-------- STUDY TEXT --------

The profession of law is not only a necessary, but a virtuous enterprise. I'm no lawyer-basher: from a contract dispute, to murder, to divorce (note the rank ordering), a person would be a fool to proceed without the help and guidance of a lawyer. But when it comes to telling us what the Constitution means, it's a different story. And here I do not mean Constitution-related litigation. Once a case enters a courtroom, lawyers are indispensable. I'm referring to the academic world, and its public press equivalent. We tend to think that lawyers, by virtue of possessing a law degree (including maybe a course or two in Constitutional Law along the way), are qualified as experts who can tell us what the Constitution means.

But not so fast. For there are two profound problems with what the legal profession, as reflected in the writings and publications of law school faculty and their law reviews, offers as constitutional interpretation. The first is their training, and the second is the outlet for legal writing - law reviews.

Unlike every other academic discipline, lawyers are trained for advocacy, not objective examination. Their foremost obligation is to their client, not the truth. As political scientists Lee Epstein and Gary King note: "An attorney who treats a client like a hypothesis would be disbarred; a Ph.D. who advocates a hypothesis like a client would be ignored." Client loyalty, lawyer-client privilege, and zealous advocacy are synonymous with effective lawyering; truth-telling is not the primary goal. That doesn't mean it's OK to lie, but lawyers may, for example, encourage a fact-finder to reach a wrong conclusion to effectively defend the client. The lawyer's modus operandi is persuasion on behalf of the client, not a neutral presentation of facts.

In the scholarly world, the client isn't an accused criminal, but an idea or an argument. Yet legal academic writing is rife with Perry-Mason-like defenses of ideas that stretch arguments, disfigure or ignore facts, cherry-pick evidence, overstate conclusions, and use overheated rhetoric found in no other academic discipline - in short, all of the lawyer's tricks. It's fine in the courtroom, but deceptive, even dangerous, in the academic world. For example, lawyers are under no obligation to introduce evidence that undercuts their case - yet academics have an obligation to not only introduce contrary evidence, but to treat it with equal, even greater respect and care than their own cherished ideas. This is, in fact, a bedrock principle of all academic inquiry, from anthropology to zoology. Historians have railed against legal writers' mistreatment of history at least since the 1960s, calling it, derisively, "law office history." Some legal writers defend the application of courtroom methodologies applied to scholarship by calling it "advocacy scholarship." But the problem is that this phrase is an oxymoron. If it's advocacy in the legal sense, then it can't be scholarship.

--------

YOUR TASK ▸
Reproduce the part of the essay on legal scholarship that begins at the words "But not so fast." and stops after the words "- law reviews.". The material after this point comes from a different source.

-------- MATERIAL PROVIDED --------

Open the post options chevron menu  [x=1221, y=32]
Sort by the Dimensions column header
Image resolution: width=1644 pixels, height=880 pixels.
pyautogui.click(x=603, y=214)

--------

ANSWER TO THIS TASK ▸
But not so fast. For there are two profound problems with what the legal profession, as reflected in the writings and publications of law school faculty and their law reviews, offers as constitutional interpretation. The first is their training, and the second is the outlet for legal writing - law reviews.